Given such a trajectory, deal-making might appear the obvious next stage for the Greens. But that amounts to an assumption as to what its core class want from the Greens, and perforce its other groups of supporters. The Greens may well be purveying a form of systems-management — going in a certain direction towards social justice and equality — as the way forward, but it’s not the management of this system, as it stands. A party saying, as it must, that our current trajectory threatens the possibility of global disaster within one long lifetime has to be careful about what sort of consent it does extend, if it is to retain its identity and support.
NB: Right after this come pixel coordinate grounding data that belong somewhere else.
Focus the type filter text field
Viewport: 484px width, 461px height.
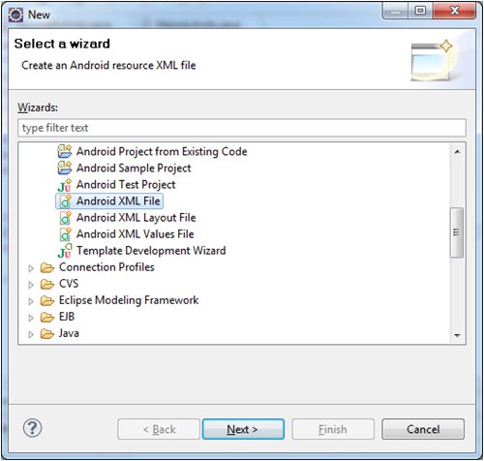pos(242,128)
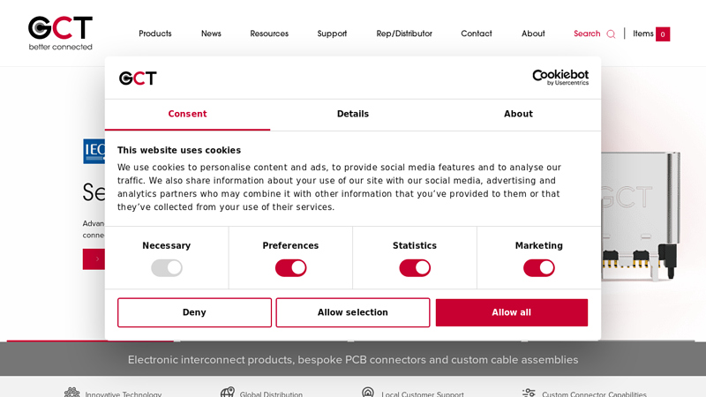Click the Innovative Technology gear icon
Viewport: 706px width, 397px height.
click(71, 393)
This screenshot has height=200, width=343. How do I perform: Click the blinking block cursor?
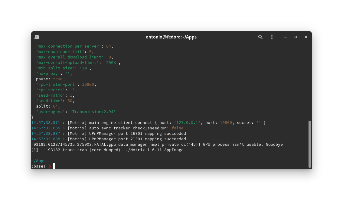pos(54,166)
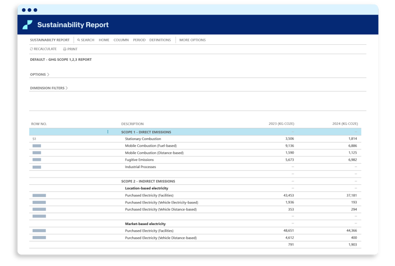Click the Print printer icon
The width and height of the screenshot is (395, 266).
click(x=65, y=49)
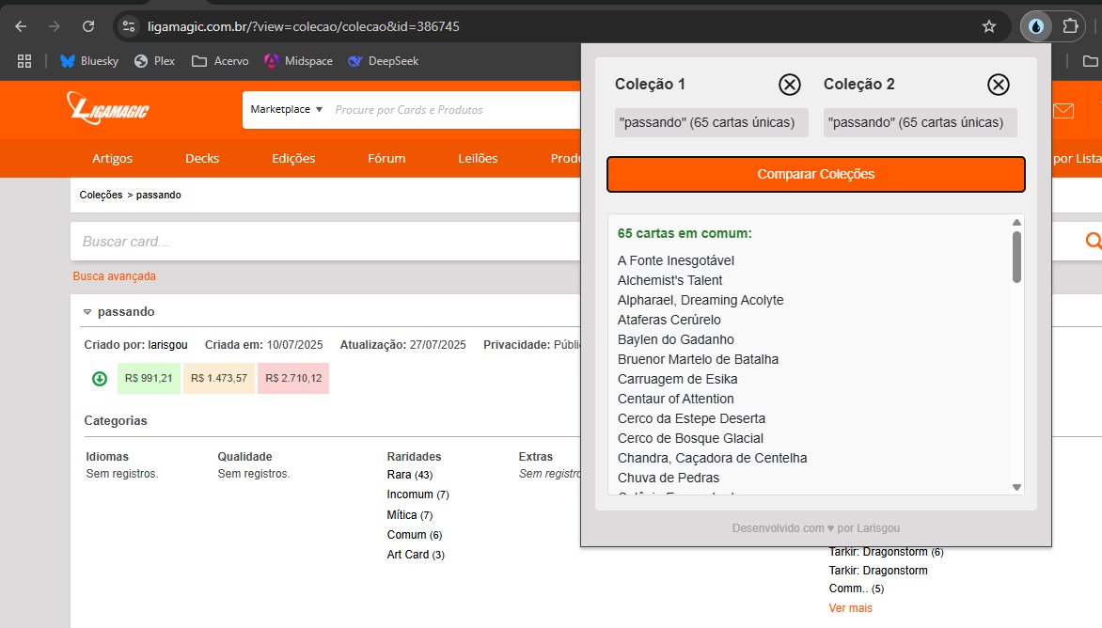This screenshot has height=628, width=1102.
Task: Open the collection comparer extension icon
Action: (x=1036, y=26)
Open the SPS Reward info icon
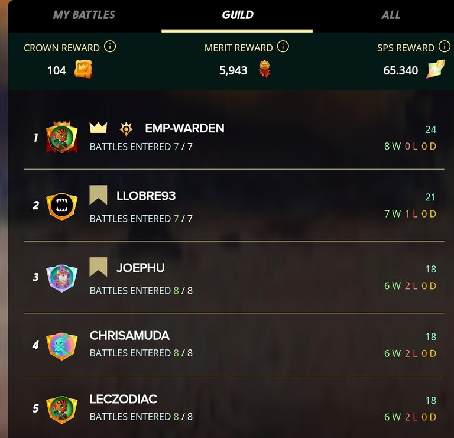The height and width of the screenshot is (438, 454). [x=445, y=46]
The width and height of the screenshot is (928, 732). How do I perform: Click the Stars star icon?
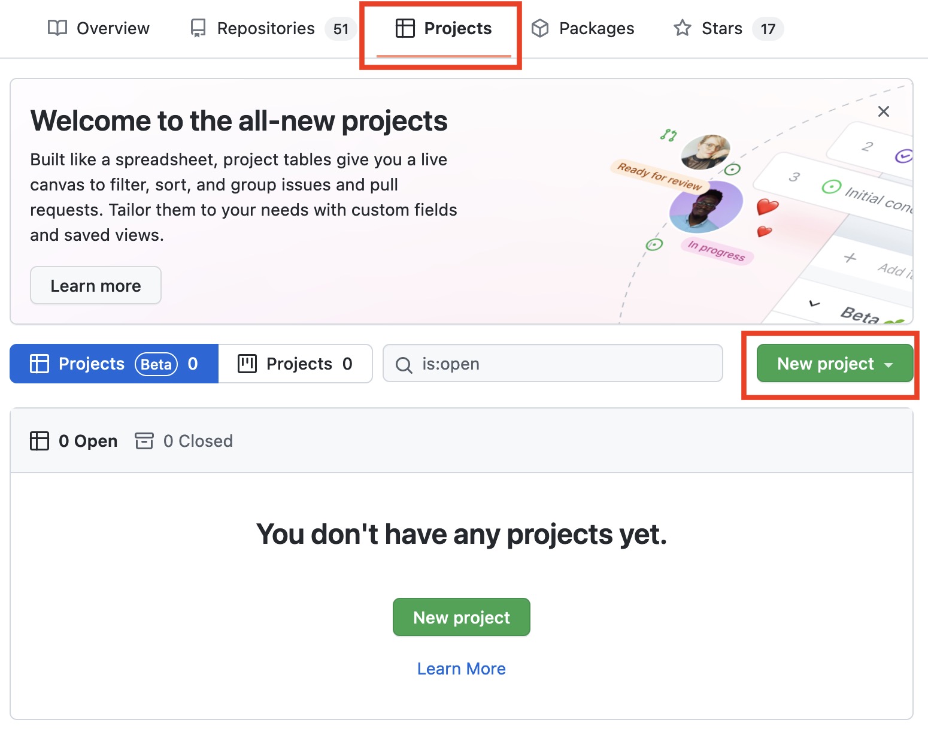point(683,28)
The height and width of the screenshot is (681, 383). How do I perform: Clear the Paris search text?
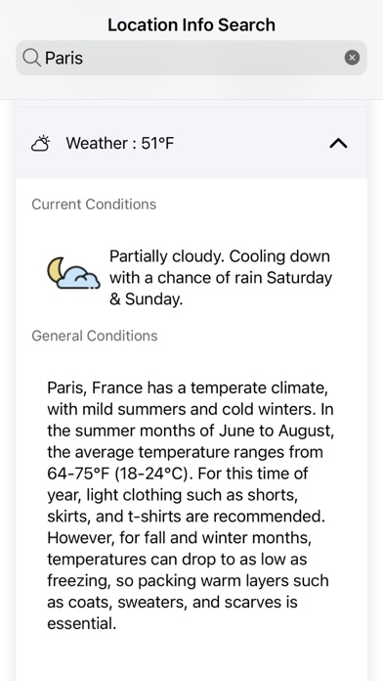point(352,58)
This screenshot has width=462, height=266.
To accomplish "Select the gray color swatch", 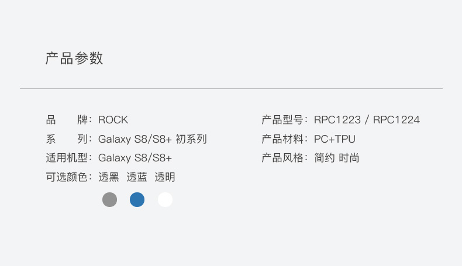I will point(109,200).
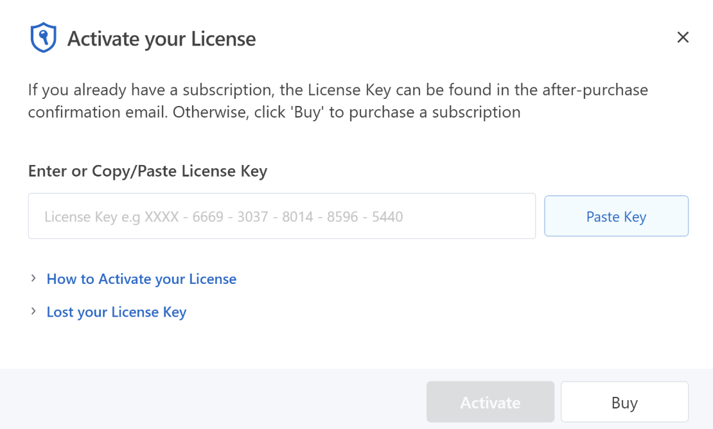Click Buy to purchase a subscription
Image resolution: width=713 pixels, height=429 pixels.
[624, 403]
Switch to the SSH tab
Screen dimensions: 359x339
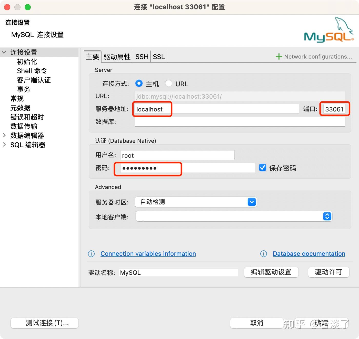tap(142, 57)
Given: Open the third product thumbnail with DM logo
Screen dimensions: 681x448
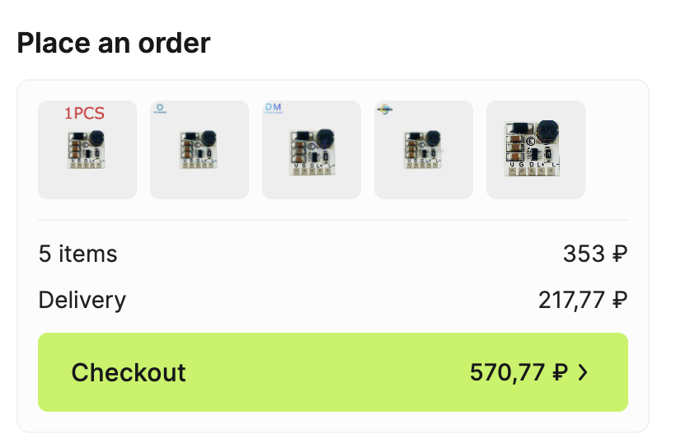Looking at the screenshot, I should click(312, 150).
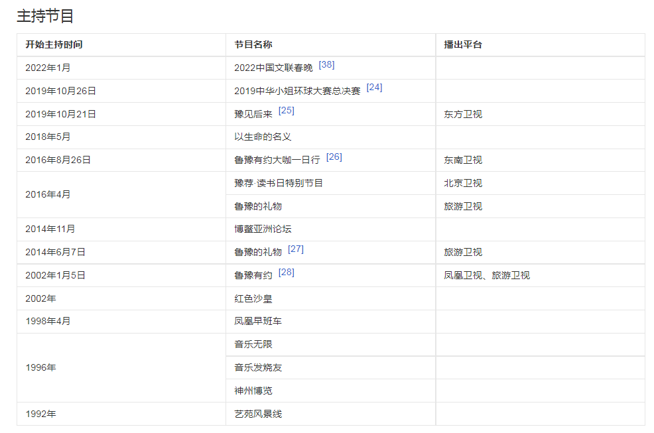Click the 艺苑风景线 program entry
Viewport: 654px width, 433px height.
pos(258,414)
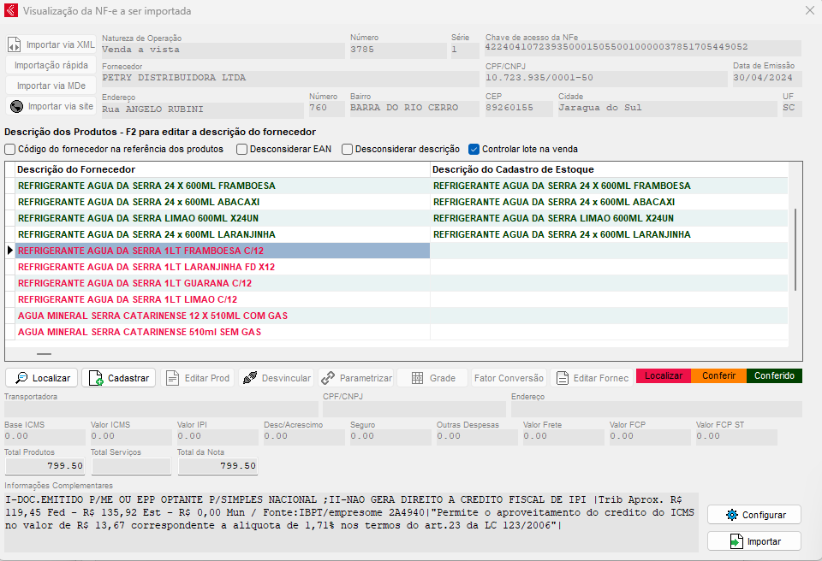Enable Código do fornecedor na referência checkbox
This screenshot has height=561, width=822.
pyautogui.click(x=10, y=149)
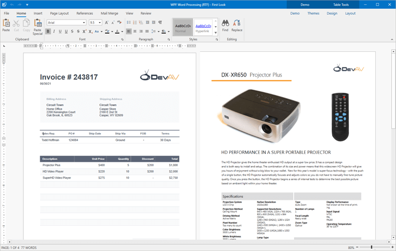Open the Find binoculars tool

[x=225, y=25]
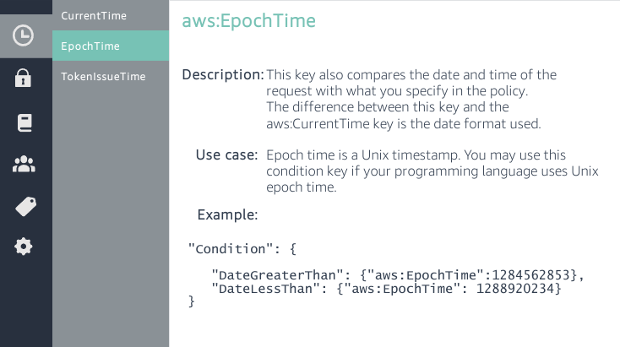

The party has survived the bruising encounters of power here, but they may want to look further afield for examples of political disaster from such measures: the UK, for example, where the Lib-Dems reward for five years of co-operation has been to be sliced, diced and cannibalised by their former partners, reduced to eight seats from 58, and 8% of the vote from 23%, and facing a decade or more of rebuilding – and perhaps, permanent damage and diminution. They wouldn’t fit in Toby Ralph’s Kombi for a trip to the espresso bar. Get it on the telex! The latte-sippers are on the march again!